L’adolescence est aussi une période où il est parfois nécessaire de  s’opposer à ses parents…

Tout à fait. Inconsciemment j’avais l’envie de piquer, évidemment. Ça les a d’ailleurs beaucoup piqués, malgré moi, pardon papa, pardon maman (rires) ! Mais voilà, mes premiers pas dans la danse se sont faits dans le hip hop, « à l’arrache ».

Ce qui me fascinait totalement aussi et m’attirait, c’est la liberté qu’ils avaient de jouer de leur art n’importe où. Quand ils voulaient, où ils voulaient, selon ce qu’ils voulaient. C’était à l’opposé de ce que j’avais connu. Moi je jouais de mon instrument uniquement dans ma chambre, ou au Conservatoire, ou dans un auditorium, dans des temps bien déterminés. Cette grande liberté m’a conquise. Je me suis dit : « C’est ce que je veux faire« .

 

Et à partir de ce moment vous vous êtes mise à pratiquer ?

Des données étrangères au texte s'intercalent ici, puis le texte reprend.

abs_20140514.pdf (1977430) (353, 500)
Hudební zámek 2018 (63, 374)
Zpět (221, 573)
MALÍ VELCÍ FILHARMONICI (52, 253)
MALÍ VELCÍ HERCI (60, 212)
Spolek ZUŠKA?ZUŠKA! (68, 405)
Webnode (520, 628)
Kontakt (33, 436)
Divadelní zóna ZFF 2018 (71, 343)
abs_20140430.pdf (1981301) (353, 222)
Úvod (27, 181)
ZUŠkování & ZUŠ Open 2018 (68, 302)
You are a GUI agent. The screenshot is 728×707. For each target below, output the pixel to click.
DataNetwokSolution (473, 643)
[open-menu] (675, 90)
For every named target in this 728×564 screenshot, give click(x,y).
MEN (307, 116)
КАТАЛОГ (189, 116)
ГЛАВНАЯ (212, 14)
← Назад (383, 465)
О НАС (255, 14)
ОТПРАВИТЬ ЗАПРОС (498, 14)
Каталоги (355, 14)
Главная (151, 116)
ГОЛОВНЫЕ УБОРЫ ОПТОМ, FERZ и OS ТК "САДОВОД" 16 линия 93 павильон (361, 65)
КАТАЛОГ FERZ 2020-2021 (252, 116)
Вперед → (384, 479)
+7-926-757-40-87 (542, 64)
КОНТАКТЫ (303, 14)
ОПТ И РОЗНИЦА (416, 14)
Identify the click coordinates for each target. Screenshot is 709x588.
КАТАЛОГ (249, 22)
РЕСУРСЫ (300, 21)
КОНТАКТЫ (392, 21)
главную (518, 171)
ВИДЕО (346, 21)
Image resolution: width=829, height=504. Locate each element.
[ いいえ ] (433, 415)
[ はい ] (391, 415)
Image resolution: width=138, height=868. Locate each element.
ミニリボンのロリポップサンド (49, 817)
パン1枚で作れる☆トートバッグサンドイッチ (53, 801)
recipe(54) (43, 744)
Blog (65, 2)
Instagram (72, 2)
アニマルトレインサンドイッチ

Je me suis mise à m’entrainer, oui. À entrer dans des crews, des groupes de danse en fait, à faire connaissance. Au début j’y allais en touriste et puis, petit à petit, quand vous montrez que vous avez de la hargne, que vous vous entrainez dans votre coin, des liens se créent. On a souvent tendance à croire  que le hip hop est encore aujourd’hui un milieu hyper macho, fermé, mais ce n’est plus du tout le cas. Personnellement je n’ai jamais ressenti d’exclusion, quelle qu’elle soit, du fait d’être une femme.

 

Mais ça a quand même été le cas pendant de nombreuses années. Il y avait, au début, peu, voire pas de femmes reconnues dans cette discipline. Aussi  bien dans les battles que lorsque le hip hop a commencé à investir la scène.

Oui c’est certain. Ça a été vrai jusque dans les années 2000. Mais moi j’ai eu de la chance, je suis arrivée en 2004. D’autres femmes avaient déjà fait tout le travail. On me pose souvent cette question : « As-tu ressenti une grande exclusion ? » Mais en fait pas du tout, au contraire.

Roméos et Juliettes de Sébastien Lefrançois

Roméos et Juliettes de Sébastien Lefrançois

Comment se sont faits vos premiers pas en tant que danseuse professionnelle ?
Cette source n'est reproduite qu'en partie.